***** DATA SHOWN *****

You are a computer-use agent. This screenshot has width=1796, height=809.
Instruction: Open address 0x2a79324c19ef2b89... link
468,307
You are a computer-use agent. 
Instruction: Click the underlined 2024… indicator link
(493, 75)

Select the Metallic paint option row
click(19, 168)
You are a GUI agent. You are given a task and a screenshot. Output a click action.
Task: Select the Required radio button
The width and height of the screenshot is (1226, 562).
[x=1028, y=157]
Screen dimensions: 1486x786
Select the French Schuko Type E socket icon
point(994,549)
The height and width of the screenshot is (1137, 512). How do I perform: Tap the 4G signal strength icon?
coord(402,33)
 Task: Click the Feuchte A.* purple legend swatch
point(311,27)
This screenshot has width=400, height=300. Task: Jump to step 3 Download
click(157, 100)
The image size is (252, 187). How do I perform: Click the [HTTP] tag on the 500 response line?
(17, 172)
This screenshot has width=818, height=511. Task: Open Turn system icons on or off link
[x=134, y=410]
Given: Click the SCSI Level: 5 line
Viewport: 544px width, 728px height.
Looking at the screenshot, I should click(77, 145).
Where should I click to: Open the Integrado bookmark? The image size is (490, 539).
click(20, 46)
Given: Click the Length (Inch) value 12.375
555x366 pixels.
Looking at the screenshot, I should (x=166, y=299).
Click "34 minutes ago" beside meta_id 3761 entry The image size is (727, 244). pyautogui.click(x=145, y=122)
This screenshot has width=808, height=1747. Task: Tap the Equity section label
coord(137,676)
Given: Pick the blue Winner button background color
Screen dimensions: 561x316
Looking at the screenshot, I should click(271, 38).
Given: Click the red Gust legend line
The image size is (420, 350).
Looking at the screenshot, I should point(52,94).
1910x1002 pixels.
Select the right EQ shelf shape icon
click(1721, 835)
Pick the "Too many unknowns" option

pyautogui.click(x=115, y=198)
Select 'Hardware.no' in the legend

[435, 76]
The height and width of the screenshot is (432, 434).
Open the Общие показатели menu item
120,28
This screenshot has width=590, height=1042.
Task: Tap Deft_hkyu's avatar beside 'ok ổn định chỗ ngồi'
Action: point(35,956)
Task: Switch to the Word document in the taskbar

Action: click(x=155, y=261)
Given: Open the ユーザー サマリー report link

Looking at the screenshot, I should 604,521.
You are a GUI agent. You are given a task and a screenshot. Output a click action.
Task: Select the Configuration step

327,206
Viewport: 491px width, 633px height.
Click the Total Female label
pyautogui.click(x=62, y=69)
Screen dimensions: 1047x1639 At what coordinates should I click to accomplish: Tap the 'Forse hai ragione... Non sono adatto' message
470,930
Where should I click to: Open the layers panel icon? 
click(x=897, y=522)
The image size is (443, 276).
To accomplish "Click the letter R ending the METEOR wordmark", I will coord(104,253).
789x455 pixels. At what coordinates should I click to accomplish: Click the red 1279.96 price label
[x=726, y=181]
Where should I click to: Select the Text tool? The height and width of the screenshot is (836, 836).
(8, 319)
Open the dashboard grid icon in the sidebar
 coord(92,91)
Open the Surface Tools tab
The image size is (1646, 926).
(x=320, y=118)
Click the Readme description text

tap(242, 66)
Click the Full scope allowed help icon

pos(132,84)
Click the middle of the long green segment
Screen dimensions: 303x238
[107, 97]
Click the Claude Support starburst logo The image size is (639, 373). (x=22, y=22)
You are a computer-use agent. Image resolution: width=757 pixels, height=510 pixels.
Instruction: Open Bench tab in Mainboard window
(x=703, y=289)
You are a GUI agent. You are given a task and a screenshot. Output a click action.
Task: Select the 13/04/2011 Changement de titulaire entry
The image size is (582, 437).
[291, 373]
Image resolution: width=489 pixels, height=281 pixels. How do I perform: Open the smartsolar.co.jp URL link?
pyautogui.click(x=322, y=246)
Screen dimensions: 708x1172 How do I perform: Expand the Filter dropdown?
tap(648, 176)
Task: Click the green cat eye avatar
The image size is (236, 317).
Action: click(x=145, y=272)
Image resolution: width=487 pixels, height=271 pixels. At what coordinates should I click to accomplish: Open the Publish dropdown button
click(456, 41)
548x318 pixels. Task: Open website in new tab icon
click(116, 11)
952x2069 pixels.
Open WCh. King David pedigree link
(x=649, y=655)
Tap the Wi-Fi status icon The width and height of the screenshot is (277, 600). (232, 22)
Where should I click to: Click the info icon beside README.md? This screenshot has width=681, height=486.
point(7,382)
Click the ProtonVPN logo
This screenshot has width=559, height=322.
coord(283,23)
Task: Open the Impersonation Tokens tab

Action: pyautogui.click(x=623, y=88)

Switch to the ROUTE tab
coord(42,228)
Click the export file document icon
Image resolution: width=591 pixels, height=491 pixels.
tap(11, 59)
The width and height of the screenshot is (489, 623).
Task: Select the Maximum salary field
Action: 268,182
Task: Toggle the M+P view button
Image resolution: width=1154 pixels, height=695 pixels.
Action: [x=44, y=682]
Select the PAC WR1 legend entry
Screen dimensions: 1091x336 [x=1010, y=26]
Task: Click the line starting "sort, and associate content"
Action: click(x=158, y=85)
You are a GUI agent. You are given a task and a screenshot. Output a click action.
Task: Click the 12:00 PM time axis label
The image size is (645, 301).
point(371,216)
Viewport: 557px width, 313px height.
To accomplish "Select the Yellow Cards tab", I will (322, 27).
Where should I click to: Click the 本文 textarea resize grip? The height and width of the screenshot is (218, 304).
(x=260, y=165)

*****

TASK TO COMPLETE: The whole listing above should be copied out exactly.

WRITTEN SOLUTION:
You are a computer-use agent. This screenshot has width=1796, height=809.
Instruction: Open address 0x2a79324c19ef2b89... link
468,307
You are a computer-use agent. 
Instruction: Click the underlined 2024… indicator link
(493, 75)

Select the Metallic paint option row
click(19, 168)
You are a GUI agent. You are given a task and a screenshot. Output a click action.
Task: Select the Required radio button
The width and height of the screenshot is (1226, 562).
[x=1028, y=157]
Screen dimensions: 1486x786
Select the French Schuko Type E socket icon
point(994,549)
The height and width of the screenshot is (1137, 512). How do I perform: Tap the 4G signal strength icon?
coord(402,33)
 Task: Click the Feuchte A.* purple legend swatch
point(311,27)
This screenshot has width=400, height=300. Task: Jump to step 3 Download
click(157, 100)
The image size is (252, 187). How do I perform: Click the [HTTP] tag on the 500 response line?
(17, 172)
This screenshot has width=818, height=511. Task: Open Turn system icons on or off link
[x=134, y=410]
Given: Click the SCSI Level: 5 line
Viewport: 544px width, 728px height.
Looking at the screenshot, I should click(77, 145).
Where should I click to: Open the Integrado bookmark? The image size is (490, 539).
click(20, 46)
Given: Click the Length (Inch) value 12.375
555x366 pixels.
Looking at the screenshot, I should (x=166, y=299).
Click "34 minutes ago" beside meta_id 3761 entry The image size is (727, 244). pyautogui.click(x=145, y=122)
This screenshot has width=808, height=1747. Task: Tap the Equity section label
coord(137,676)
Given: Pick the blue Winner button background color
Screen dimensions: 561x316
Looking at the screenshot, I should click(271, 38).
Given: Click the red Gust legend line
The image size is (420, 350).
Looking at the screenshot, I should point(52,94).
1910x1002 pixels.
Select the right EQ shelf shape icon
click(1721, 835)
Pick the "Too many unknowns" option

pyautogui.click(x=115, y=198)
Select 'Hardware.no' in the legend

[435, 76]
The height and width of the screenshot is (432, 434).
Open the Общие показатели menu item
120,28
This screenshot has width=590, height=1042.
Task: Tap Deft_hkyu's avatar beside 'ok ổn định chỗ ngồi'
Action: point(35,956)
Task: Switch to the Word document in the taskbar

Action: click(x=155, y=261)
Given: Open the ユーザー サマリー report link

Looking at the screenshot, I should 604,521.
You are a GUI agent. You are given a task and a screenshot. Output a click action.
Task: Select the Configuration step

327,206
Viewport: 491px width, 633px height.
Click the Total Female label
pyautogui.click(x=62, y=69)
Screen dimensions: 1047x1639 At what coordinates should I click to accomplish: Tap the 'Forse hai ragione... Non sono adatto' message
470,930
Where should I click to: Open the layers panel icon? 
click(x=897, y=522)
The image size is (443, 276).
To accomplish "Click the letter R ending the METEOR wordmark", I will coord(104,253).
789x455 pixels. At what coordinates should I click to accomplish: Click the red 1279.96 price label
[x=726, y=181]
Where should I click to: Select the Text tool? The height and width of the screenshot is (836, 836).
(8, 319)
Open the dashboard grid icon in the sidebar
 coord(92,91)
Open the Surface Tools tab
The image size is (1646, 926).
(x=320, y=118)
Click the Readme description text

tap(242, 66)
Click the Full scope allowed help icon

pos(132,84)
Click the middle of the long green segment
Screen dimensions: 303x238
[107, 97]
Click the Claude Support starburst logo The image size is (639, 373). (x=22, y=22)
You are a computer-use agent. Image resolution: width=757 pixels, height=510 pixels.
Instruction: Open Bench tab in Mainboard window
(x=703, y=289)
You are a GUI agent. You are given a task and a screenshot. Output a click action.
Task: Select the 13/04/2011 Changement de titulaire entry
The image size is (582, 437).
[291, 373]
Image resolution: width=489 pixels, height=281 pixels. How do I perform: Open the smartsolar.co.jp URL link?
pyautogui.click(x=322, y=246)
Screen dimensions: 708x1172 How do I perform: Expand the Filter dropdown?
tap(648, 176)
Task: Click the green cat eye avatar
The image size is (236, 317).
Action: click(x=145, y=272)
Image resolution: width=487 pixels, height=271 pixels. At what coordinates should I click to accomplish: Open the Publish dropdown button
click(456, 41)
548x318 pixels. Task: Open website in new tab icon
click(116, 11)
952x2069 pixels.
Open WCh. King David pedigree link
(x=649, y=655)
Tap the Wi-Fi status icon The width and height of the screenshot is (277, 600). (232, 22)
Where should I click to: Click the info icon beside README.md? This screenshot has width=681, height=486.
point(7,382)
Click the ProtonVPN logo
This screenshot has width=559, height=322.
coord(283,23)
Task: Open the Impersonation Tokens tab

Action: pyautogui.click(x=623, y=88)

Switch to the ROUTE tab
coord(42,228)
Click the export file document icon
Image resolution: width=591 pixels, height=491 pixels.
tap(11, 59)
The width and height of the screenshot is (489, 623).
Task: Select the Maximum salary field
Action: 268,182
Task: Toggle the M+P view button
Image resolution: width=1154 pixels, height=695 pixels.
Action: [x=44, y=682]
Select the PAC WR1 legend entry
Screen dimensions: 1091x336 [x=1010, y=26]
Task: Click the line starting "sort, and associate content"
Action: click(x=158, y=85)
You are a GUI agent. You are given a task and a screenshot. Output a click action.
Task: Click the 12:00 PM time axis label
The image size is (645, 301).
point(371,216)
Viewport: 557px width, 313px height.
To accomplish "Select the Yellow Cards tab", I will (322, 27).
Where should I click to: Click the 本文 textarea resize grip? The height and width of the screenshot is (218, 304).
(x=260, y=165)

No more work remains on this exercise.